Thursday, March 25, 2010

Examples abound

Earlier today I said “…responsible people in the Republican Party and among the teabaggers must denounce violence unequivocally.” That still hasn’t happened.

Yesterday, former half-term Alaska Governor Sarah Palin posted on her Twitter account, "Commonsense Conservatives & lovers of America: 'Don't Retreat, Instead - 'RELOAD!' Pls see my Facebook page." RELOAD? Whatever could she mean?

On her Facebook page, she wrote (well, someone wrote for her): “We’re going to reclaim the power of the people from those who disregarded the will of the people.” She goes on to say that her political fundraising campaign is going after 20 Democrats who voted yes on healthcare reform, US Representatives from Districts that Palin/McCain carried in the 2008 election. She then adds: “We’ll aim for these races and many others. This is just the first salvo…” Aim? Salvo?

The graphic they posted (above) used riflescope graphics to show who they’re targeting—literally, apparently. That doesn’t dampen down the violent rhetoric: It inflames it.

What about real Republican leaders, ones who haven’t quit their elective offices? Mostly absolute silence, but US House Minority Leader John Boehner had a fluffy interview on Fox “news”, the perfect opportunity to denounce violence unequivocally. Instead, he told Fox entertainer Megyn Kelly:

"…there are a lot of angry Americans and they are angry over this health care bill. They’re angry about the fact that the Democrats here in Washington aren’t listening to them. But I’ve got to tell you that violence and threats are unacceptable." [emphasis added]

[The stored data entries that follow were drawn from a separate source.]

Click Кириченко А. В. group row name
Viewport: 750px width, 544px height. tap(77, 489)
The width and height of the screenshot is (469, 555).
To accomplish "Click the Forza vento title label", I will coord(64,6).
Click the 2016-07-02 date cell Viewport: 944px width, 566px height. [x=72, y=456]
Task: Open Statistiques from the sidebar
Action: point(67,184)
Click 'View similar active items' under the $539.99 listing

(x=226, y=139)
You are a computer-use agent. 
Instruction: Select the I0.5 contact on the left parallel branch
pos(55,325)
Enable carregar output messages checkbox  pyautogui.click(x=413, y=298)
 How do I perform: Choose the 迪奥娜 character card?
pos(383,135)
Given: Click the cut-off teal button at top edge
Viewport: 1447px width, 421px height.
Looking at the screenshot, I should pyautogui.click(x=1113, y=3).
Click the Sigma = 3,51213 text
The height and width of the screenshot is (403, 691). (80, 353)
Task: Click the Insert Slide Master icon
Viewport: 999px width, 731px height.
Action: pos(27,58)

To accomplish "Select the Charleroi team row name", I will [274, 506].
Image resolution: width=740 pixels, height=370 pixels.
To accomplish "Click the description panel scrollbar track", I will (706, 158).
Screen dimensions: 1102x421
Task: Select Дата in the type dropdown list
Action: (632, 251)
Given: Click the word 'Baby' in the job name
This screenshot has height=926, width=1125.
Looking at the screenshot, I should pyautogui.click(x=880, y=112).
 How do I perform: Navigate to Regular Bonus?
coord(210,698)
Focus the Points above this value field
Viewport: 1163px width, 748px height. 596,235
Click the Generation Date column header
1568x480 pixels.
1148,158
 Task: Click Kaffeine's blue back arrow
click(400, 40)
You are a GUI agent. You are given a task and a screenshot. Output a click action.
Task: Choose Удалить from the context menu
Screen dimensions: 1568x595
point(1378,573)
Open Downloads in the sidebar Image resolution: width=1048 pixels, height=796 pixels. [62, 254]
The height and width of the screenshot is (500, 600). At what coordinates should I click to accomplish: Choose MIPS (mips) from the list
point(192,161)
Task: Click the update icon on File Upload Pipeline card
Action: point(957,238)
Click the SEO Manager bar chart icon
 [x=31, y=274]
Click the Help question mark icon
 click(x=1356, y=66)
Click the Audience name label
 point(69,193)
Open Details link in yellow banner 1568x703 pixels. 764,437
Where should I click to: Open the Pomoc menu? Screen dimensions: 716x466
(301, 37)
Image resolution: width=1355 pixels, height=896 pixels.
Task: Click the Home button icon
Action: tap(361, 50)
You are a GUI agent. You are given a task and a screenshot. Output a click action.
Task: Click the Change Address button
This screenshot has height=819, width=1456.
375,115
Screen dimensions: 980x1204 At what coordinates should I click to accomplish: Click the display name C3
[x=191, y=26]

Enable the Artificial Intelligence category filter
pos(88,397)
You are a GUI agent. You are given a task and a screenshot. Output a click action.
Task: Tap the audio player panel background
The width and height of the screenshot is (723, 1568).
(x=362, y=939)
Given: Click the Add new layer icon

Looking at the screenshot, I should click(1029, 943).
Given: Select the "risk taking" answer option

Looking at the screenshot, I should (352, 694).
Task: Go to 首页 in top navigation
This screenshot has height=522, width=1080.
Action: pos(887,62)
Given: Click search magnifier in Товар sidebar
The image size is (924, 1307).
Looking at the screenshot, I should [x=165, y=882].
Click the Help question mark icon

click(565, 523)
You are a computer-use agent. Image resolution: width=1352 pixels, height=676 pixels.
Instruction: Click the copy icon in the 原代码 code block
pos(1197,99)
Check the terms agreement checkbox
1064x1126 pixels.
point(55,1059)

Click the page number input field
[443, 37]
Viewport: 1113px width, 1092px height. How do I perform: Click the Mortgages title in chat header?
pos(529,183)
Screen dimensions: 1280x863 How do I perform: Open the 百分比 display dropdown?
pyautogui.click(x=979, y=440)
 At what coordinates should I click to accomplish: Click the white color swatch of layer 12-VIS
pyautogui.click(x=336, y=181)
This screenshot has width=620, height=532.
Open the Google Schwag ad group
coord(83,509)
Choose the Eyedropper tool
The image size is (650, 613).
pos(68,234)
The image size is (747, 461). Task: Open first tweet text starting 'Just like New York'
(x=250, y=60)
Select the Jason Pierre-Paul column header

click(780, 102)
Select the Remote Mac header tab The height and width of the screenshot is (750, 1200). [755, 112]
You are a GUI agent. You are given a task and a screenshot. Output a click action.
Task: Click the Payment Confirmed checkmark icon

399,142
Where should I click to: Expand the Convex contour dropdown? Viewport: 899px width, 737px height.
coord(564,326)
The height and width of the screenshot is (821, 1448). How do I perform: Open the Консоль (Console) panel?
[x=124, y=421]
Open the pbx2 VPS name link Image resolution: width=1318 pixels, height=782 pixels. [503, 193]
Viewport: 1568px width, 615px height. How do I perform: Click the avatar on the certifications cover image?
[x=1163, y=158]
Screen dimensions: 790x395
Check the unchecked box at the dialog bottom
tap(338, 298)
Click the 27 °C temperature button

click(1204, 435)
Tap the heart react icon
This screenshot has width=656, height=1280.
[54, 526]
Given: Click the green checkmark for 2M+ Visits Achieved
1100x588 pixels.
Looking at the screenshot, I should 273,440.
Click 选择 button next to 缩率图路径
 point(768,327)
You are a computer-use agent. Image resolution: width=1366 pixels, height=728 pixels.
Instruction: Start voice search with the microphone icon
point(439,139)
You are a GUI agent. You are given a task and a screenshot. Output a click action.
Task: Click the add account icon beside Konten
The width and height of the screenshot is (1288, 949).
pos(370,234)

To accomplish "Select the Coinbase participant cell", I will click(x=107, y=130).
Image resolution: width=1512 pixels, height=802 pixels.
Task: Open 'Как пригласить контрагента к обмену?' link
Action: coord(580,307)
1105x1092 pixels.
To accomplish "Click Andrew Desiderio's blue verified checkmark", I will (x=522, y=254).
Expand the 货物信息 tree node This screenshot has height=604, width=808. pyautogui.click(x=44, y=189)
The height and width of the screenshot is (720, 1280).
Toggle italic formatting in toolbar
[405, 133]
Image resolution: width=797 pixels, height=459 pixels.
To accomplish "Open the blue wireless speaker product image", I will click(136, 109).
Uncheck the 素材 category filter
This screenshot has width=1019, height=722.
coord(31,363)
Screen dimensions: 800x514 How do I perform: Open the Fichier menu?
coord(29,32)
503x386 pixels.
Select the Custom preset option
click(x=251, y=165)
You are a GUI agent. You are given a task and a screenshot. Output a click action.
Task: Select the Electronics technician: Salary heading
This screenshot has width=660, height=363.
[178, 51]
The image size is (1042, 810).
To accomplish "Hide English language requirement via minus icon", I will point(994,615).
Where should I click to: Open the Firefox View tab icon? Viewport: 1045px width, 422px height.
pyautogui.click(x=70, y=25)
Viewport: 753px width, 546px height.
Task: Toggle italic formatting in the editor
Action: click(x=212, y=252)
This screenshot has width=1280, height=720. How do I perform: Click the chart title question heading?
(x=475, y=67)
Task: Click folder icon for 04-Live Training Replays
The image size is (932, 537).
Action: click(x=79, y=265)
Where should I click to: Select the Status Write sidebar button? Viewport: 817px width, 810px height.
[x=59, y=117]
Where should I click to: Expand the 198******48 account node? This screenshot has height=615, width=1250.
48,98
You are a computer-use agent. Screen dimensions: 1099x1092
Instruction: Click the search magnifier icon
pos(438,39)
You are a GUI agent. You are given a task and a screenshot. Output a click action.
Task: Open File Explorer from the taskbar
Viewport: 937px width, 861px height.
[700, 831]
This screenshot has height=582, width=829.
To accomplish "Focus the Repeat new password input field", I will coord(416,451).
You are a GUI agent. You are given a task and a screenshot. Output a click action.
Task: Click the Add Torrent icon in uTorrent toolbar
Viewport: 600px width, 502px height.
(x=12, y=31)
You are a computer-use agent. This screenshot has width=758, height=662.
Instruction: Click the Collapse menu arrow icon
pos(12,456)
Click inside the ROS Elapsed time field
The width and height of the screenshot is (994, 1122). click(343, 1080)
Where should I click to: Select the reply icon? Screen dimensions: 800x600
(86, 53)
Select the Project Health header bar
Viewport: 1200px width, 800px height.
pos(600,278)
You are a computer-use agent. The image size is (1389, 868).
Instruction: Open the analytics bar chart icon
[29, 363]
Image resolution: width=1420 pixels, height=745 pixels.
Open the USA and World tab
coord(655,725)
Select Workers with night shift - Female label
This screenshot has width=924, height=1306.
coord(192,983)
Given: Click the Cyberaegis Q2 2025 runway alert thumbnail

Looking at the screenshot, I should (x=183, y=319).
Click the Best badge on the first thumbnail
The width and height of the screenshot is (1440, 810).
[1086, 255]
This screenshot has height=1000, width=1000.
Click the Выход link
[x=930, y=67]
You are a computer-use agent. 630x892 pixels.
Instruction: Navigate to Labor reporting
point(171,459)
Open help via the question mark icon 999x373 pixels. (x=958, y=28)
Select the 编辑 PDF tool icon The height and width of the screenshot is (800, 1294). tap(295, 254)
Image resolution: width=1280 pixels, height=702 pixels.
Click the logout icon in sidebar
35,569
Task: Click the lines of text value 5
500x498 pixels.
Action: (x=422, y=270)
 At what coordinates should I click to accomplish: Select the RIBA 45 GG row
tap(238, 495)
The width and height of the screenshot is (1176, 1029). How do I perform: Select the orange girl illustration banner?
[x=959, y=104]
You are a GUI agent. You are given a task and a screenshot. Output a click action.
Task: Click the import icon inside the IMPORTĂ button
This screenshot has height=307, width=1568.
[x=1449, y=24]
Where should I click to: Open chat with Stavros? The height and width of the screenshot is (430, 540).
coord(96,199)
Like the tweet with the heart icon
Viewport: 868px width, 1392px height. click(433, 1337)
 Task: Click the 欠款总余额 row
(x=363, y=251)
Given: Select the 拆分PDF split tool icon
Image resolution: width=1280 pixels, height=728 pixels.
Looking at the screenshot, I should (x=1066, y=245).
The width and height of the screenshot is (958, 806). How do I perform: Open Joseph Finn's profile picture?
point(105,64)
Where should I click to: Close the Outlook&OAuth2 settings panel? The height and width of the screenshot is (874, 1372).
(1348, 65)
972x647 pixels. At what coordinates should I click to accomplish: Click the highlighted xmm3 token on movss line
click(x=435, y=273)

Boehner’s soundbite is exactly the sort of thing Republicans have been playing: Pretending to denounce violence while simultaneously verbally attacking Democrats. It’s pure dog whistle politics: He’s pretending to denounce violence while actually inflaming it, he can claim to mainstream Americans that he denounced violence, while telling his base on the far right that Democrats deserve whatever they get. Then, if or when violence happens, he thinks he can claim he denounced violence.

Denouncing violence only with equivocation is no denunciation at all. Fanning the flames of violence, as the former half-term governor did, is absolutely irresponsible. If these people don’t step up to this challenge, then we’ll all know that there are no rational, responsible people left in the right wing.